Nel ‘500 i viaggi d’esplorazione portano nelle corti anche animali esotici ma, per gli artisti il ruolo del cane rimane sempre primario.
Nel ‘600 l’arte conferma il gran numero di razze canine, oltre al cane in scenari venatori troviamo anche cani di piccola taglia, magari agghindati vezzosamente, o l’abbinamento di cani e mendicanti.
Nel ‘700 troviamo i “pittori animalisti”, dai fiamminghi e nord europei fino a francesi e italiani, il naturalista Linneo studia la zoologia, nasce la Equestrian Art. Si dipingono grandi nature morte per adornare le sale da pranzo, come conseguenze di atti venatori in cui il cane ha avuto il suo momento di gloria.
Nell’800 nasce un genere pittorico i cui autori sono chiamati “les animaliers”: cani di razze pregiate o semplicemente i preferiti divengono i soggetti di una ricca iconografia. L’abilità del pittore viene usata per immortalare l’effige del proprio beniamino e conservarne cosi la memoria. L’esecuzione del ritratto ha puramente ragioni affettive e non più di cane trofeo, simbolo di prestigio da trasmettere ai posteri. Il solo ritratto del cane o del gatto consiste nel renderlo parte integrante della famiglia e mantenerne un ricordo duraturo. Nonostante l’avvento della fotografia il commissionare un “portrait” rimane un omaggio a chi, senza nulla chiedere, ha condiviso la nostra vita quotidiana proteggendoci dalla solitudine e portandoci gioia.

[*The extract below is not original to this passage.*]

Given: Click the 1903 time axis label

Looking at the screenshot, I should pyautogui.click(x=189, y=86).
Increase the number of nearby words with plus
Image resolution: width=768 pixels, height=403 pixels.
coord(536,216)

Un epitaffio di Byron ben ci descrive il cane : “Qui giacciono i resti di chi possedette Bellezza senza Vanità, Forza senza Insolenza, il Coraggio ma non la Ferocia e tutte le virtù dell’uomo senza alcuno dei suoi vizi” (Epitaph to a Dog) rendendolo cosi ancor più degno di un bel ritratto che lo ricordi anche ai posteri. Il rapporto fra uomini e cani fu studiato anche dal filosofo Kant che sostenne che il cuore di un uomo può essere giudicato da come egli tratta i cani, parole che a distanza di due secoli sono ancora attuali.